*BSD News Article 7099

Newsgroups: comp.unix.bsd
Path: sserve!manuel.anu.edu.au!munnari.oz.au!spool.mu.edu!wupost!zaphod.mps.ohio-state.edu!darwin.sura.net!paladin.american.edu!news.univie.ac.at!hp4at!mcsun!Germany.EU.net!rrz.uni-koeln.de!unidui!flyer!flatlin!bad
From: bad@flatlin.ka.sub.org (Christoph Badura)
Subject: Re: Repeat of the question about VFS and VOP_SEEK()
Organization: Guru Systems/Funware Department
Date: Tue, 27 Oct 1992 02:24:55 GMT
Message-ID: <BwrDDK.8qM@flatlin.ka.sub.org>
References: <b3co03lsb3LE00@amdahl.uts.amdahl.com> <1992Oct20.193544.2360@fcom.cc.utah.edu> <BwFu1E.759@pix.com> <1992Oct21.201738.22999@fcom.cc.utah.edu> <BwLp9z.8J2@flatlin.ka.sub.org> <1992Oct25.121136.26473@fcom.cc.utah.edu>
Lines: 152

In <1992Oct25.121136.26473@fcom.cc.utah.edu> terry@cs.weber.edu (A Wizard of Earth C) writes:

>In article <BwLp9z.8J2@flatlin.ka.sub.org>, bad@flatlin.ka.sub.org (Christoph Badura) writes:
>|> In <1992Oct21.201738.22999@fcom.cc.utah.edu> terry@cs.weber.edu (A Wizard of Earth C) writes:
>|> >A lot of the differences are evolutionary rates differring between systems,
>|> >and different choices being made (SVR4 seperate vop_read and vop_write
>|> >out of the BSD vop_rdwr for POSIX compliance and to avoid a recursion
>|> >loop, for instance).
>|> 
>|> How could separating vop_rdwr into vop_read and vop_write help POSIX
>|> compliance.
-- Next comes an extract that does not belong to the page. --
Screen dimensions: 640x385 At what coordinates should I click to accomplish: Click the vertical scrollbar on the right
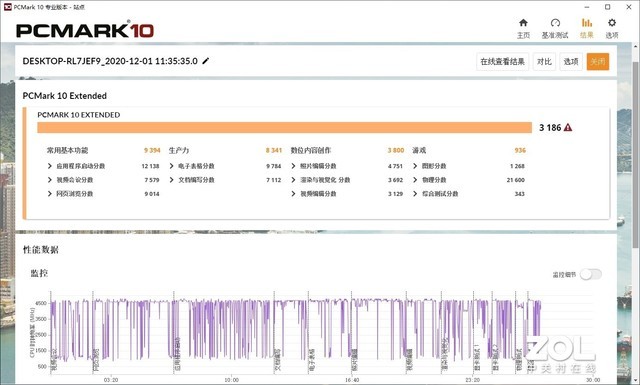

I'd be very interested in an explanation that takes into
>|> account that the SVR4 ufs-vop_read and ufs-vop_write almost
>|> instantaneousley call ufs_rwip.

>In the SVR4.4 kernel sources, in /usr/src/uts/i386/fs/ufs/ufs_vnops.c, in the
>function ufs_write(), it says (paraphrased for legal reasons):

>	An ASSERT() is used to insure the behaviour conforms to the 
>	agreed upon [in POSIX 1003.1-1988] vnode interface regarding
>	the preservation of atomicity in reads and writes.  This
>	necessarily disallows calls to ufs_rdwr(), since the ufs_ilock()
>	there would then become recursive.

>Clearly, if we can agree that POSIX compliant behaviour is what mandates the
>atomicity of reads and writes (the part I inserted and put in brackets), then
>we can agree that POSIX behaviour mandated the split.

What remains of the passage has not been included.